There’s a lot in this section of Fratelli Tutti that should make us squirm in America. In #103, Pope Francis reminds us that freedom and equality are insufficient without dedication to concrete love of neighbor. Without making a political (he does use that word) priority of taking care of each other, liberty is nothing more than “living as we will, completely free to choose to whom or what we will belong, or simply to possess or exploit.” Liberty, as God intends it, is directed toward the welfare of the other.
And then, of course, there’s the excerpt above. What follows it is a reminder that efficiency is often at odds with the common good.
In recent years, I’ve become deeply convicted about the fundamental flaw in the whole idea of “pulling yourself up by your bootstraps.” #109 addresses this. Plenty of us don’t, in fact, need help from a “proactive state,” because we’ve been born into functional educational systems and families that can get us to the doctor.
We all stand on the backs of our parents, grandparents, teachers and communities. Within our communities, we support each other; this is good. It WORKS. I certainly didn’t need any of those COVID stimulus checks, and how to use them in a way that best served the common good was a matter of no small debate in our household.
But it’s a mistake, and I would argue, contrary to Christian discipleship, to assume that simply because many of us don’t have need for a proactive state means nobody does. Look at the injustices and inequalities that litter America’s history:
- the GI bill being unavailable to Blacks (source: Military Times, “least biased”)
- redlining (source: Investopedia, ”least biased”)
- choosing to run highways through Black neighborhoods, thus splitting or eliminating them (source: Reuters, “least biased”)
- the broken promise of land ownership to Blacks post-emancipation (source: The Conversation, “least biased”)
These are just a few structural realities whose consequences have rippled down through history. If we stand on the shoulders of those who came before us, then some among us are fighting a way, way bigger battle than others.
These are hard realities to accept in a time of such profound division. But the Cross IS hard, and the Holy Spirit gave us a shepherd at this time who’s calling us to confront the things that make us uncomfortable.

→ LISTED ENTRIES:
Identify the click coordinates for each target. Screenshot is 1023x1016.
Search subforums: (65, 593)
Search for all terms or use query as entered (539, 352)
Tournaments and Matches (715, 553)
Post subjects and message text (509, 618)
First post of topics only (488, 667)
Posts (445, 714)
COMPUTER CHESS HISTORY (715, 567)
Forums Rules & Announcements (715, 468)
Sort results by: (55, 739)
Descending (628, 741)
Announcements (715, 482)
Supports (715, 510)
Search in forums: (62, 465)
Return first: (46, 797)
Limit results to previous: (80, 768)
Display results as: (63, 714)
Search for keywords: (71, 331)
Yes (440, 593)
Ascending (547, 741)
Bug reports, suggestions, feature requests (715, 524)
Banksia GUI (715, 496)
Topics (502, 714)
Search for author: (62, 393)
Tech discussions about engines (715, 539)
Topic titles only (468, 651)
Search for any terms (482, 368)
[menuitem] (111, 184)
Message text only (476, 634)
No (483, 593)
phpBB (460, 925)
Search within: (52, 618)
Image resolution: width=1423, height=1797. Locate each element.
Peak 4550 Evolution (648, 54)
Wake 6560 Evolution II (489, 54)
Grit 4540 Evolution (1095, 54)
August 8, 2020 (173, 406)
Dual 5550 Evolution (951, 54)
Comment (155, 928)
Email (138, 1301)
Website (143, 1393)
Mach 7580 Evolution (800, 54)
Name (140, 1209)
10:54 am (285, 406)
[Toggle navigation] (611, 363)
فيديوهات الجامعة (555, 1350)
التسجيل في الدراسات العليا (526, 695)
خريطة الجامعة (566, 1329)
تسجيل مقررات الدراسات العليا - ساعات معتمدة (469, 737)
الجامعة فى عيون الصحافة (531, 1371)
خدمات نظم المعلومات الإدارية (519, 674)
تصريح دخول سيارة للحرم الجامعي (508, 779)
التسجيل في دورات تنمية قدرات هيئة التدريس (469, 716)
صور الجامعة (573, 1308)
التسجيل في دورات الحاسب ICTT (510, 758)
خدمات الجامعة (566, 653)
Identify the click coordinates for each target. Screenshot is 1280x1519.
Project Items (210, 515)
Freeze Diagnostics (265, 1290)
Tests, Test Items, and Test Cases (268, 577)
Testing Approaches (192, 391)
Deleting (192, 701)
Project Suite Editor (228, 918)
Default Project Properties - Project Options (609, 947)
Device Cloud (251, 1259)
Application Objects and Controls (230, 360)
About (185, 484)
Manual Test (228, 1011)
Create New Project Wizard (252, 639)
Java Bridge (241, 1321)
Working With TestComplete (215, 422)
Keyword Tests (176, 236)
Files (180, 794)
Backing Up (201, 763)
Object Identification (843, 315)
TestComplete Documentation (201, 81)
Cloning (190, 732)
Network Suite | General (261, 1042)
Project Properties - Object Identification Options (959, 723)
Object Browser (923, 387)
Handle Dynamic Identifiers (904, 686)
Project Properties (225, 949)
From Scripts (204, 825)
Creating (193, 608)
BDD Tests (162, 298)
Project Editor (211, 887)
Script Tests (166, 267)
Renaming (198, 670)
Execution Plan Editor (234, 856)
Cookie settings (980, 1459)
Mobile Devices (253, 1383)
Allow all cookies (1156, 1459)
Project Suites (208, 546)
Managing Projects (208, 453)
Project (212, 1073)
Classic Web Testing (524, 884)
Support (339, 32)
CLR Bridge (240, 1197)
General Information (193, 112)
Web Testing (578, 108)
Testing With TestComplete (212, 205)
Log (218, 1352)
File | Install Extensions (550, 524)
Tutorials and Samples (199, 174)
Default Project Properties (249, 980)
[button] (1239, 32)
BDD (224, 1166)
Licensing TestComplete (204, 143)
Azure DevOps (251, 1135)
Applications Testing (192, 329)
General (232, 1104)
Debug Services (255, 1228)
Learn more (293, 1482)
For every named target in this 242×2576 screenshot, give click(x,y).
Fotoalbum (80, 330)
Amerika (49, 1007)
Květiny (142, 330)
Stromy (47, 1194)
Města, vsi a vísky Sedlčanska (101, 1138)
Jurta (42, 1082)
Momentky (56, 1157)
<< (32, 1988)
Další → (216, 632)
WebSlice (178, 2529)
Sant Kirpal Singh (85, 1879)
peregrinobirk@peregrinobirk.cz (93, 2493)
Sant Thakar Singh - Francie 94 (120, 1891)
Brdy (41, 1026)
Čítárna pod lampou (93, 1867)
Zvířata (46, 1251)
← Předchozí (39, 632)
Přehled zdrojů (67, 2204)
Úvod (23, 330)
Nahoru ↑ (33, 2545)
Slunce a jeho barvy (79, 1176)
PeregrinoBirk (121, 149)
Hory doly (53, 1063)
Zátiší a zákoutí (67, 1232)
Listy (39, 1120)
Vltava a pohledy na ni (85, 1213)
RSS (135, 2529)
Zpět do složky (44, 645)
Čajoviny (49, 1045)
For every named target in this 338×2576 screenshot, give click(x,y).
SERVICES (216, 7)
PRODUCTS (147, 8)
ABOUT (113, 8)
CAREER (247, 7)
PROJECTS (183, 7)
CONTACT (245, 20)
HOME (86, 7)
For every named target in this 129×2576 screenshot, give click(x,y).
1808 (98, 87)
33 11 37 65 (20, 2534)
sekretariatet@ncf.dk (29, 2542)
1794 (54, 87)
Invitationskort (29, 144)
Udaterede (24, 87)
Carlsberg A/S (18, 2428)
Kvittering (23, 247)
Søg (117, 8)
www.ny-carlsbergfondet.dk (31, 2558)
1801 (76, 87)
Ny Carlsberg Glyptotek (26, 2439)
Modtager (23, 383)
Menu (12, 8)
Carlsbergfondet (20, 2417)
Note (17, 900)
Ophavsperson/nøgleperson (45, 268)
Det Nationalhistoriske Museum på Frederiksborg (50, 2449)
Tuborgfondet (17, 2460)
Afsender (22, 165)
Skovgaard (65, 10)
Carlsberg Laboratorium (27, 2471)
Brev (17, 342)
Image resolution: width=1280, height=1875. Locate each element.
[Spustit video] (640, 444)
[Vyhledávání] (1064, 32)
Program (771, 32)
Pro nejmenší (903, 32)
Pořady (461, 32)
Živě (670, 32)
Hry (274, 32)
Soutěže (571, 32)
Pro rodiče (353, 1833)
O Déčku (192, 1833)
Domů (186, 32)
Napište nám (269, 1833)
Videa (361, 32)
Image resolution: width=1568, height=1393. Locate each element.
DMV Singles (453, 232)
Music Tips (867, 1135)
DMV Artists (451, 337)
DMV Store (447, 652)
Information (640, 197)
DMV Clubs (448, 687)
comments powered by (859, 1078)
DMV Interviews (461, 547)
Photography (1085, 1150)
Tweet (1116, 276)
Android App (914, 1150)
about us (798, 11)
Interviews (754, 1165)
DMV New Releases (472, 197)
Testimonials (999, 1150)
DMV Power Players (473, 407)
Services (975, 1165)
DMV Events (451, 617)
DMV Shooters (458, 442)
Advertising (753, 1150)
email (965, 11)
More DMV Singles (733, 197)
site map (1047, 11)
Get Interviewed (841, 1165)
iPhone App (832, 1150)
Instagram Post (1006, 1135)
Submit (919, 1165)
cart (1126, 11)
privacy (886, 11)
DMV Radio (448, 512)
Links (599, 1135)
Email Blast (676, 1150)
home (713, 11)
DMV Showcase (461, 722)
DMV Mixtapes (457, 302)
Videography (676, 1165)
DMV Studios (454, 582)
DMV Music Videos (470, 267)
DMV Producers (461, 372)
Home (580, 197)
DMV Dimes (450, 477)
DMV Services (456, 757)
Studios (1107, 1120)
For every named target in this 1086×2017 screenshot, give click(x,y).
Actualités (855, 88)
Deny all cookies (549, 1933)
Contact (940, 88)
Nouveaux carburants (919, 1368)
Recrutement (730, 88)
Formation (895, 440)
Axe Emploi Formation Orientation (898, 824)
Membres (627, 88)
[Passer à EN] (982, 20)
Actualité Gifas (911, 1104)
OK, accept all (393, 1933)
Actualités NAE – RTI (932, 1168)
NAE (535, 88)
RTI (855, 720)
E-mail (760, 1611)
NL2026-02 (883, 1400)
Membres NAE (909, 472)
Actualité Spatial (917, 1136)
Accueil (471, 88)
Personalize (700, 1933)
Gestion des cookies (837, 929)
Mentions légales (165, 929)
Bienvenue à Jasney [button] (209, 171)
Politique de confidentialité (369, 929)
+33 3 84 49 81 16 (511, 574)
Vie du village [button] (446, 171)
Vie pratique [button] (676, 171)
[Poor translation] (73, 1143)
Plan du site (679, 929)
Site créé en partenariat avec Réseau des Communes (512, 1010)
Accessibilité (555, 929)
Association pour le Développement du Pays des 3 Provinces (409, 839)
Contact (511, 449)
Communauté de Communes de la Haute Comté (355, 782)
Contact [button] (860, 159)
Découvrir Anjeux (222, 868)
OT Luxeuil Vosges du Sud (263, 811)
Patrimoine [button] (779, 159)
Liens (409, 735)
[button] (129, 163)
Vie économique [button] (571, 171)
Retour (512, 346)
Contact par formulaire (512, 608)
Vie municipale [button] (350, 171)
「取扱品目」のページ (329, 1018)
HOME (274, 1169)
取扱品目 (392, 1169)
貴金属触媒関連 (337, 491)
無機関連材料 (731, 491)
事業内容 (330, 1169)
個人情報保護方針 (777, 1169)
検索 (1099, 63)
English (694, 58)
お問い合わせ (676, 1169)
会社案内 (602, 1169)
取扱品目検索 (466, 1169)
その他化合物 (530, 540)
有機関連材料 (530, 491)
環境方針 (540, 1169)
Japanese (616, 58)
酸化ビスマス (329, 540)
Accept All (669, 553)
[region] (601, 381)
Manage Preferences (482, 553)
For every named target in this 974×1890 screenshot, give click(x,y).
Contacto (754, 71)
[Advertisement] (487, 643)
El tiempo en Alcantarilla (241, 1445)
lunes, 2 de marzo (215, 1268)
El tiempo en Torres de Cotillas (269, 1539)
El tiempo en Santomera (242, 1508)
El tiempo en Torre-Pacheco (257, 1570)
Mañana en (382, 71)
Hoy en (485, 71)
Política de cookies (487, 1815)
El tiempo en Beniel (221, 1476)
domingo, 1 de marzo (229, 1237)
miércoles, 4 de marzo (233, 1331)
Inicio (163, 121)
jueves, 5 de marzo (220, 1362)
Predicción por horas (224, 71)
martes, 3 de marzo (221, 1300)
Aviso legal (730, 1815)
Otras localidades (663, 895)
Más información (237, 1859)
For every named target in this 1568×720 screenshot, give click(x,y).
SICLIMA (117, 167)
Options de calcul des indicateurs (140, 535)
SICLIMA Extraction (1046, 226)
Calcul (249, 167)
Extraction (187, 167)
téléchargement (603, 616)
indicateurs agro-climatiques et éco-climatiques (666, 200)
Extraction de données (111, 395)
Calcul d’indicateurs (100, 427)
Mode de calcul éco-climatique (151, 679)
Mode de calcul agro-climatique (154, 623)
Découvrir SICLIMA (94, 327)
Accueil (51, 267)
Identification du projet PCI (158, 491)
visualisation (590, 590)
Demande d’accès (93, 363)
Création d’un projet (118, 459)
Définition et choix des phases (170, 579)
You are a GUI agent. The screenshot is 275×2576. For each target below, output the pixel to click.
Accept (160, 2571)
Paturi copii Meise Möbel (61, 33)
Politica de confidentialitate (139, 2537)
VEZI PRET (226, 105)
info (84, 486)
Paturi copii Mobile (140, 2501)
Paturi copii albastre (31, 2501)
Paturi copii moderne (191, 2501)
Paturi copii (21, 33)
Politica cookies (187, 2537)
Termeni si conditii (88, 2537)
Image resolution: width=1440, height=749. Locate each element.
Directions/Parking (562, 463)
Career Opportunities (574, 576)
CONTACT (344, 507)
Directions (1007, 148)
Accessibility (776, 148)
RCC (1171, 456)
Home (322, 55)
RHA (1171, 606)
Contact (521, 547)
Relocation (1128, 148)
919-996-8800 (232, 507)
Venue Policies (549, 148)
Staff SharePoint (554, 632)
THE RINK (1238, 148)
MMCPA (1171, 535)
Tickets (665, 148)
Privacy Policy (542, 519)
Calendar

→ WHAT TO WORK ON:
Quote, word for word, everything in the reflection on Fratelli Tutti from "In recent years, I’ve" down to "in our household.".

→ EXERCISE OUTPUT:
In recent years, I’ve become deeply convicted about the fundamental flaw in the whole idea of “pulling yourself up by your bootstraps.” #109 addresses this. Plenty of us don’t, in fact, need help from a “proactive state,” because we’ve been born into functional educational systems and families that can get us to the doctor.
We all stand on the backs of our parents, grandparents, teachers and communities. Within our communities, we support each other; this is good. It WORKS. I certainly didn’t need any of those COVID stimulus checks, and how to use them in a way that best served the common good was a matter of no small debate in our household.